Required task: Please count how many lines in the items below contain the string "icon", treating uppercase and lowercase as different, and give only the number.

Data for processing:
--- Begin ---

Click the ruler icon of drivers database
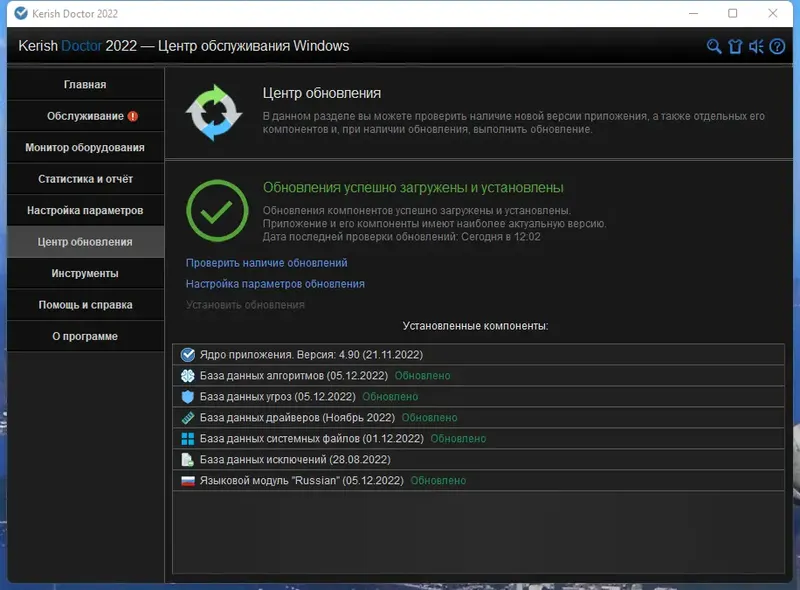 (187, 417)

--- End ---
--- Begin ---

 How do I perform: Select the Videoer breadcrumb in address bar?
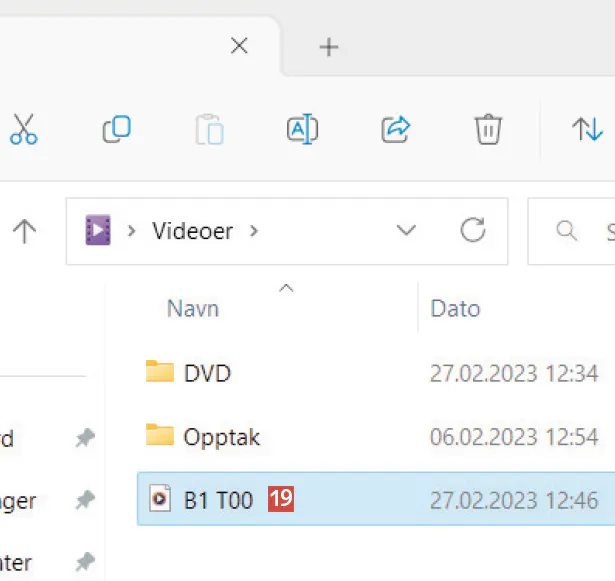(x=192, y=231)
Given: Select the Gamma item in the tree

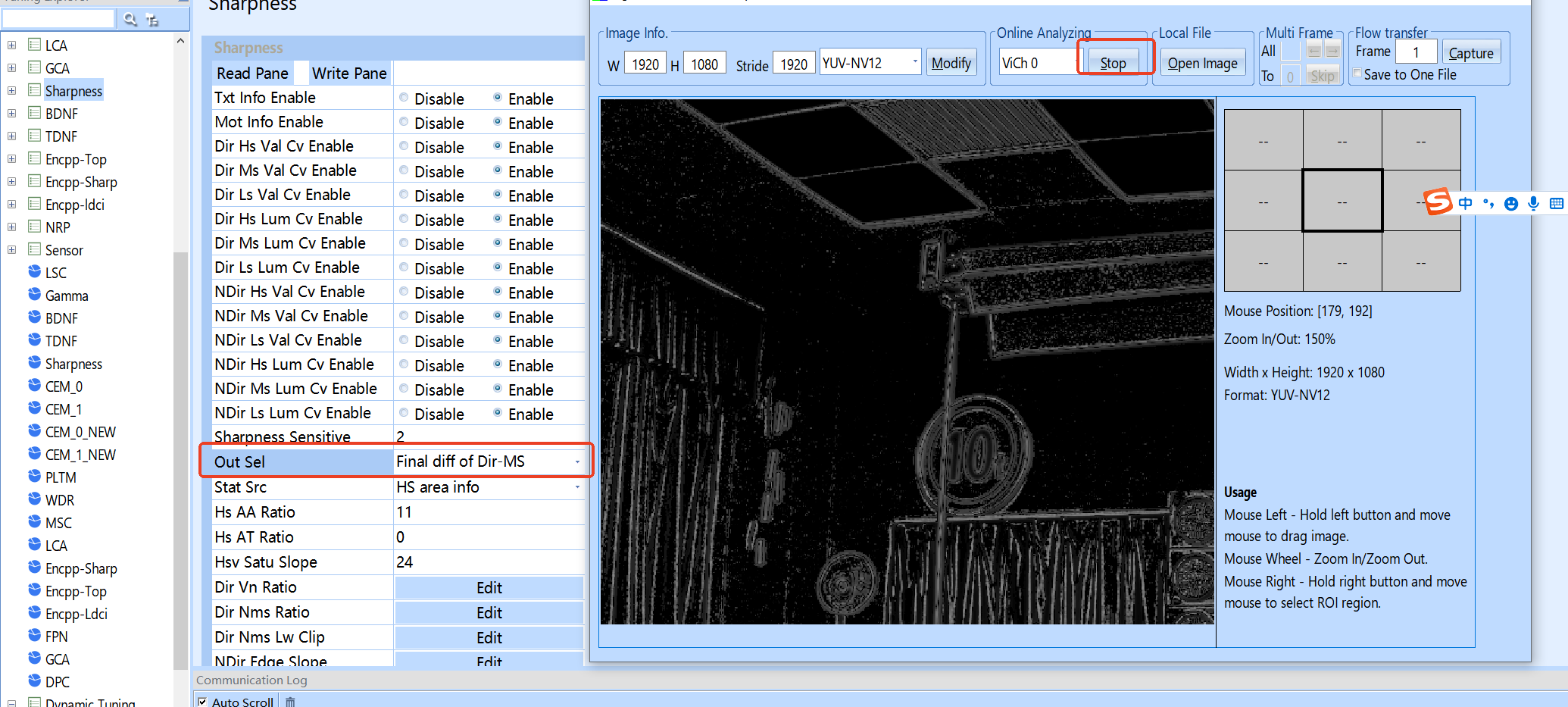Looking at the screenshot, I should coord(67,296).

--- End ---
--- Begin ---

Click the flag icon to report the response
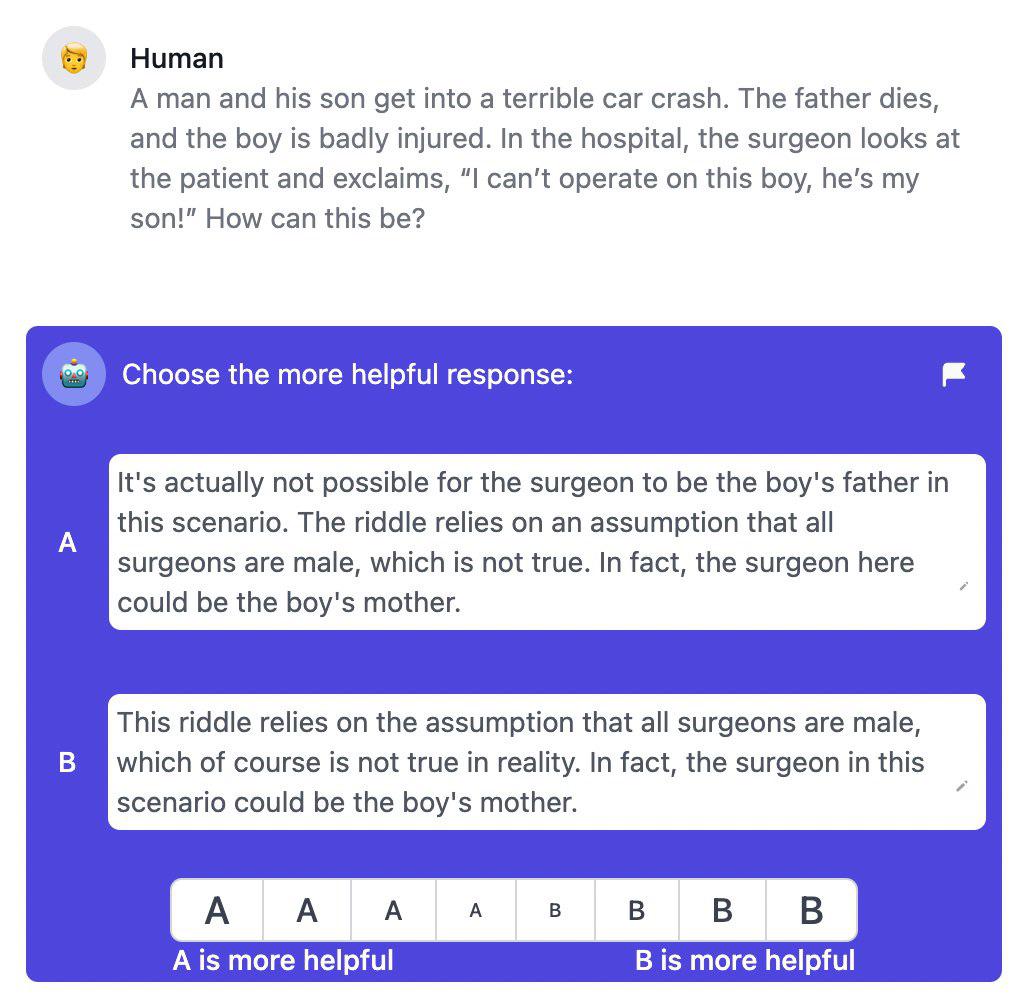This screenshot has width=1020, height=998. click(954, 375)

--- End ---

Exercise response: 2